Q: What was that moment like when they did announce your name and you knew you were a draft pick?
A: It was crazy just because I was already planning on signing for free agency. That whole process, I can’t even explain how it felt but my family was happy, I was happy and that’s all that matters.
Q: What’s the difference between getting drafted and becoming a free agent? Are you familiar with the Mr. Irrelevant concept and can you have a little bit of fun with it?
A: Obviously I can now that I read up on it, but at first, I knew about Mr. Irrelevant but I didn’t know all of the stuff that came with it. It’s pretty special for me and my family. We’ll have fun with it.
Q: I think the guy usually gets a parade and things like that. I don’t know if they are going to be able to do that this year, but did you get anything from this honor?
A: Yeah, so they called me right after the draft and we kind of talked about everything, but I’m not sure when I’ll be able to actually do it. I think they’ll reach out to me, I guess, when everything clears up. We’ll just have to find a way to plan it with my family.
Q: Just to clarify, were you going to sign with the Giants? That was a team you had chosen?
A: I don’t know who I was going to sign with at the moment, but I just thank God that they pulled the trigger and drafted me.
Q: I was doing some research on you and I saw that you had a rather interesting path to get to where you are. You started off at Georgia Southern and then you switched over to Georgia and you were initially recruited, I think, as a running back. Can you just walk us through that journey and how you kind of got from point A to where you are now?
A: Yeah, so I was committed to Georgia Southern for a while and I was going to end up switching to the University of Kentucky late, but I always knew I wanted to go to Georgia. I was having conversations with different people trying to figure out some things and trying to see if Georgia was going to ever offer me. But the week of signing day, that’s when I ended up finding out they wanted to give me the offer. They gave me the offer like two days or a day prior to signing day. That whole time was stressful for me, too, but that’s how I ended up going to Georgia.

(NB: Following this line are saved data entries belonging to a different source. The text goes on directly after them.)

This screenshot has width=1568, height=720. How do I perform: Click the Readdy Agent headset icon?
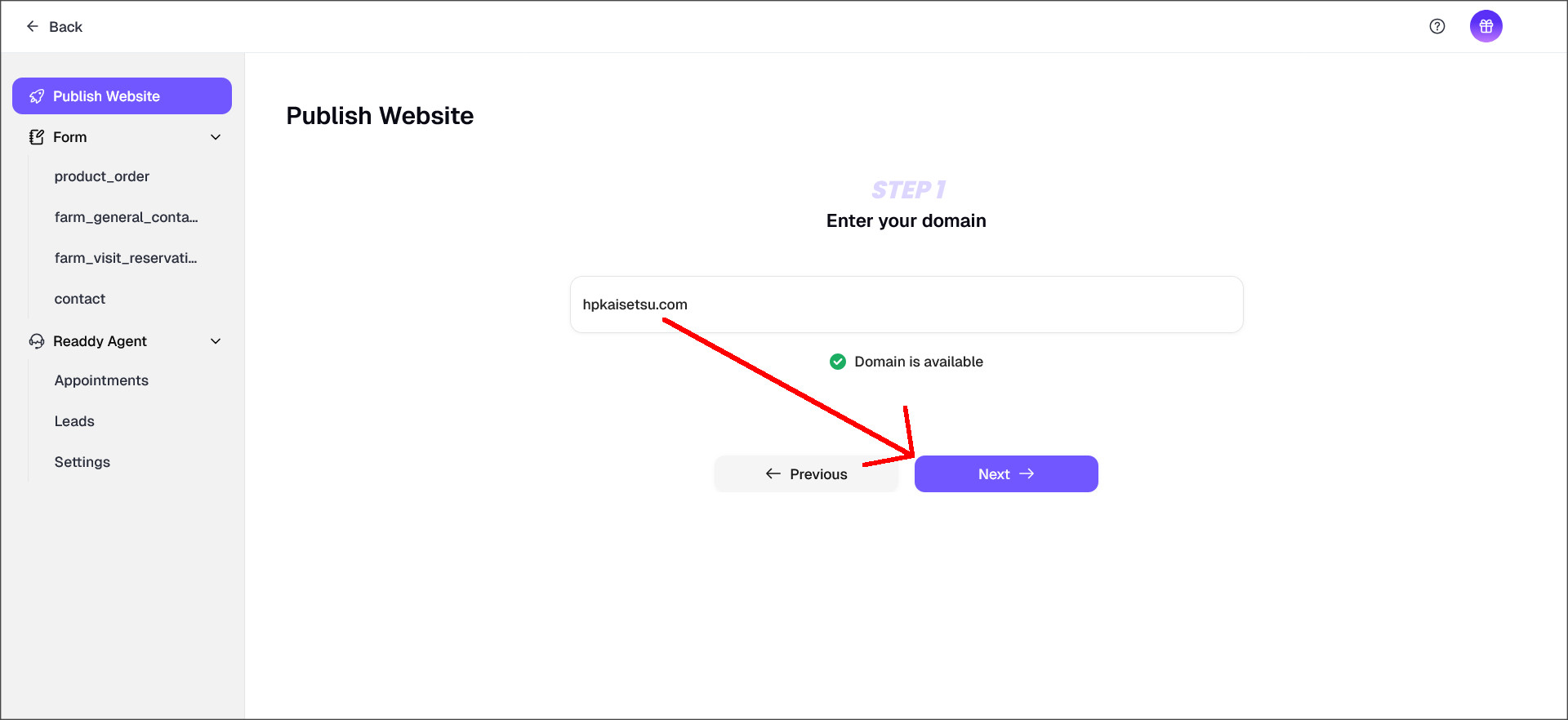click(37, 341)
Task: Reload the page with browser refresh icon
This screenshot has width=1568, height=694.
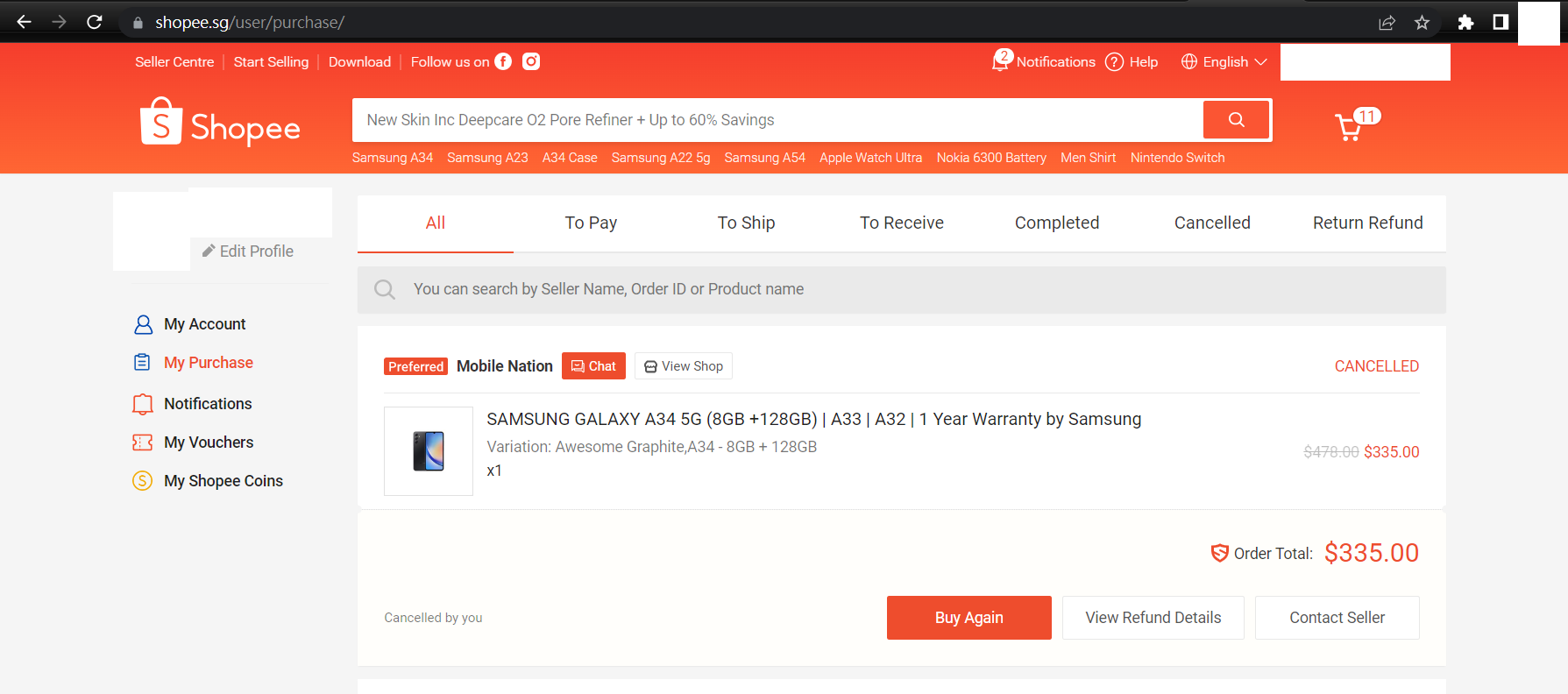Action: pyautogui.click(x=95, y=22)
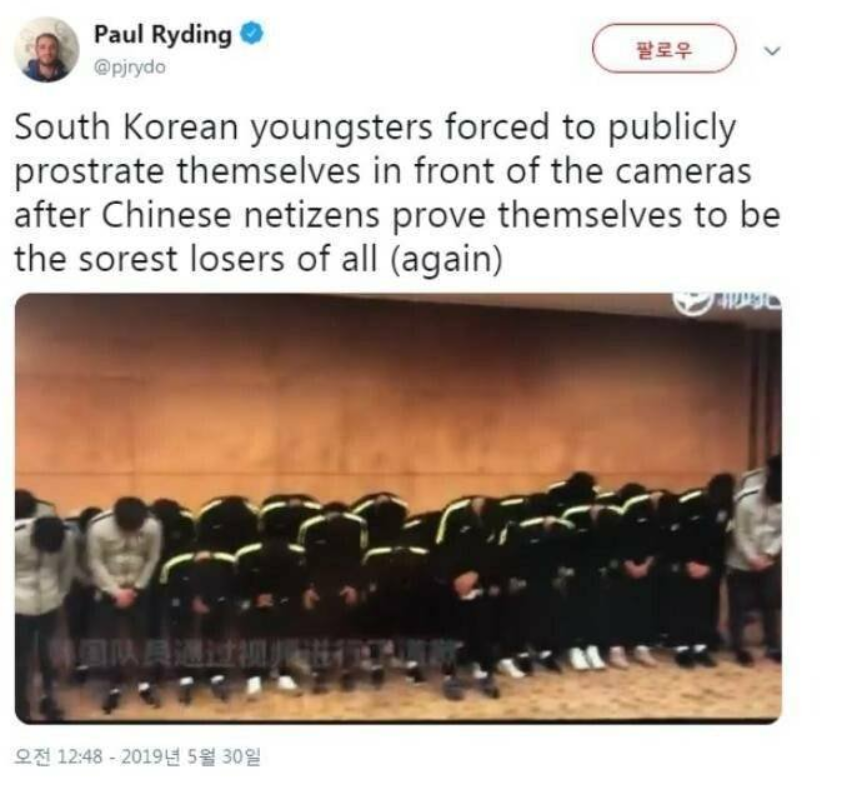859x791 pixels.
Task: Click the date 2019년 5월 30일
Action: (191, 756)
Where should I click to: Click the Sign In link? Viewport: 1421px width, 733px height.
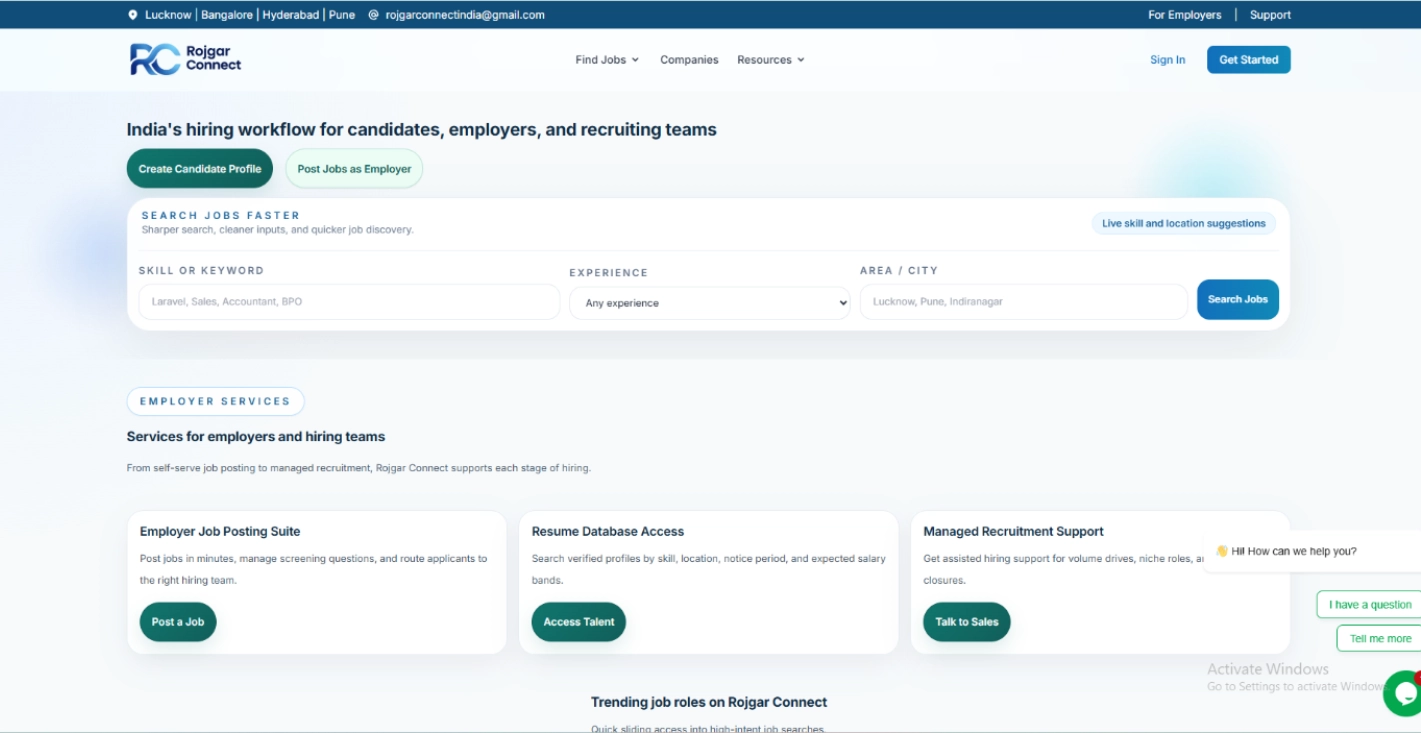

Q: How did they flip you from running back, which I believe they initially recruited you as, to linebacker? How did that come about?
A: I was just on scout team at practice, just working hard, and my coach ended up noticing it just going against the number one defense, making plays, he saw that I was an athlete and that I should be on the field. He reached out to me, we had a meeting, and he was like he sees me as a linebacker and stuff like that, as a defensive player. We just had a one-day tryout, and at that tryout I ended up doing pretty good and I stayed there from then.
Q: I know you’re excited to be drafted and all, but there are some that believe if you get that low in the draft it’s actually better to have the option of being a free agent to choose your own place. Did that thought ever cross your mind, leaving the draft?
A: Yeah, my agent was talking about it the whole time. Like I said, we were already planning on doing free agent stuff. It worked out for me though. I can’t complain about getting drafted and coming to a great organization. Like I said, I’m just truly blessed for this.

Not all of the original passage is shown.